-- Start of Record list --

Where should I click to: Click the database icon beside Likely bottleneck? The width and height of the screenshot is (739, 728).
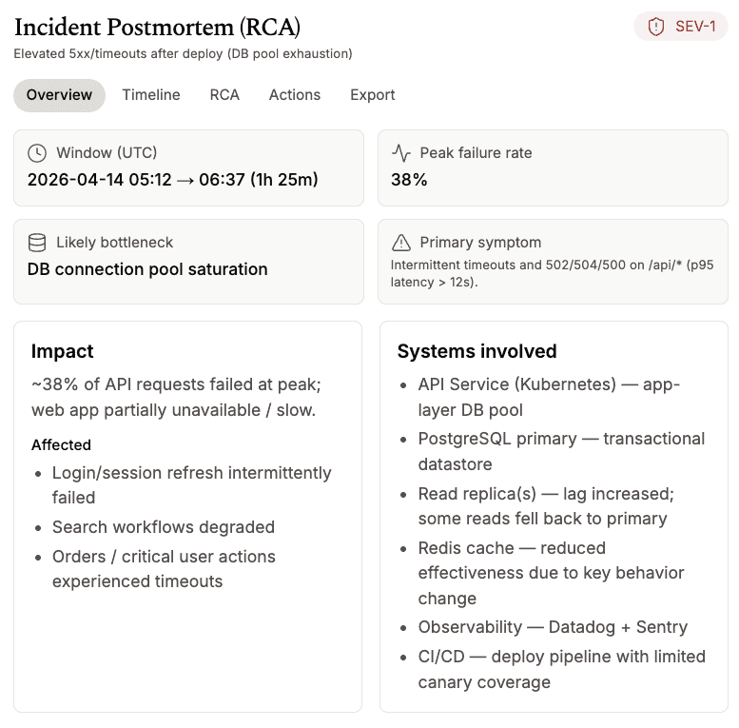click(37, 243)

-- End of Record list --
-- Start of Record list --

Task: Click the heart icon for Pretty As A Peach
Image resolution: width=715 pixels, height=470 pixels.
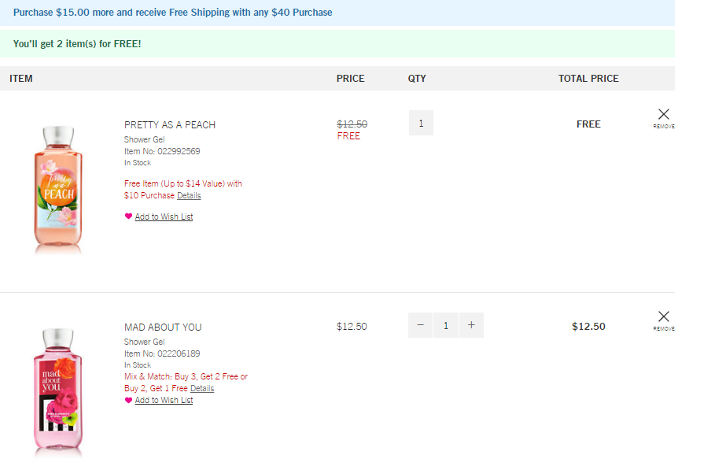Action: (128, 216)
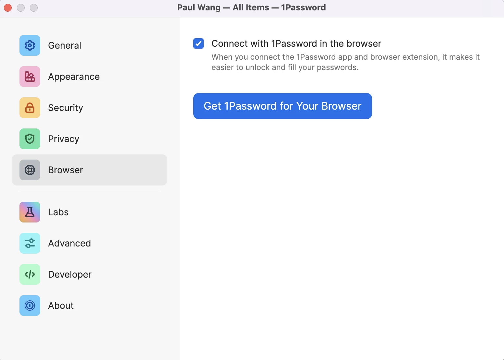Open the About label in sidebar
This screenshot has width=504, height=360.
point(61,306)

-- End of Record list --

Stated exercise: Reproduce every row above, from the line containing "Task: Click the" down to the line containing "point(61,306)", with both of those lines included, and leave the pictures out.

Written solution:
Task: Click the heart icon for Pretty As A Peach
Image resolution: width=715 pixels, height=470 pixels.
Action: (128, 216)
Open the About label in sidebar
This screenshot has width=504, height=360.
point(61,306)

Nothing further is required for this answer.